## Exercise instructions
Going from the top of the data below, give again each line through the one containing "Given: Click the 4.30 low price label", both ends kept.

## Dataset
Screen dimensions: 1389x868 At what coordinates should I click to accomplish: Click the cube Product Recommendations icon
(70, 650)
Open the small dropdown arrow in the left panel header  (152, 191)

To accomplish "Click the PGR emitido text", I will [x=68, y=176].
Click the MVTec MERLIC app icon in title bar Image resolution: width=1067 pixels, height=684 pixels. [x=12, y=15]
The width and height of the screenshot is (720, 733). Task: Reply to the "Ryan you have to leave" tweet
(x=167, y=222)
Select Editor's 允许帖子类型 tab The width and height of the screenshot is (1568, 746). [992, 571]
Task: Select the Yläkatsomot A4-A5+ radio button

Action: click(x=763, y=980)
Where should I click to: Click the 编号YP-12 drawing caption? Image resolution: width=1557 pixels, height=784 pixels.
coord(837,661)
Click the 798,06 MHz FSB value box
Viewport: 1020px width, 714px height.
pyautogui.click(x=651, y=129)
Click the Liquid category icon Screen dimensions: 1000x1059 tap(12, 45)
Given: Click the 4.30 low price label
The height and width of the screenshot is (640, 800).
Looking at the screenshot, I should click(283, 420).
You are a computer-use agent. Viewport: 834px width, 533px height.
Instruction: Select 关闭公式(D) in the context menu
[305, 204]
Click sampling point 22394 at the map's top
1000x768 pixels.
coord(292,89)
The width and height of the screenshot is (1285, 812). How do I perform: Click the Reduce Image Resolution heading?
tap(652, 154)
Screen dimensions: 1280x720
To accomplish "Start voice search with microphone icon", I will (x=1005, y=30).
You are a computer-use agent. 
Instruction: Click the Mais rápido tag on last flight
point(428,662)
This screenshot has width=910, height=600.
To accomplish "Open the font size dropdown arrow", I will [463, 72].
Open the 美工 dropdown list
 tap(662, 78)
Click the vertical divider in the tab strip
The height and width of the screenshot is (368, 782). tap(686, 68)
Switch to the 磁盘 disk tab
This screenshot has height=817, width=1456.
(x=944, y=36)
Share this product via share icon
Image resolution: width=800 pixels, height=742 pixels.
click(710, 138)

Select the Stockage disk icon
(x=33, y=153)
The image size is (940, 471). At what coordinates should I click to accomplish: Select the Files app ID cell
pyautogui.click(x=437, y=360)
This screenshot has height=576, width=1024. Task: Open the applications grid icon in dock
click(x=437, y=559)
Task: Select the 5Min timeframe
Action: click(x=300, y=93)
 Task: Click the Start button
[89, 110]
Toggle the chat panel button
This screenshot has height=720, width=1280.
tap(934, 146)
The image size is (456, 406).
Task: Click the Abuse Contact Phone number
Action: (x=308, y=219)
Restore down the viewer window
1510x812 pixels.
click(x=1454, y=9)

## Exercise response
Screen dimensions: 1389x868 At what coordinates should I click to accomplish: Click the cube Product Recommendations icon
(70, 650)
Open the small dropdown arrow in the left panel header  (152, 191)

To accomplish "Click the PGR emitido text", I will [x=68, y=176].
Click the MVTec MERLIC app icon in title bar Image resolution: width=1067 pixels, height=684 pixels. [x=12, y=15]
The width and height of the screenshot is (720, 733). Task: Reply to the "Ryan you have to leave" tweet
(x=167, y=222)
Select Editor's 允许帖子类型 tab The width and height of the screenshot is (1568, 746). [992, 571]
Task: Select the Yläkatsomot A4-A5+ radio button

Action: click(x=763, y=980)
Where should I click to: Click the 编号YP-12 drawing caption? Image resolution: width=1557 pixels, height=784 pixels.
coord(837,661)
Click the 798,06 MHz FSB value box
Viewport: 1020px width, 714px height.
pyautogui.click(x=651, y=129)
Click the Liquid category icon Screen dimensions: 1000x1059 tap(12, 45)
Given: Click the 4.30 low price label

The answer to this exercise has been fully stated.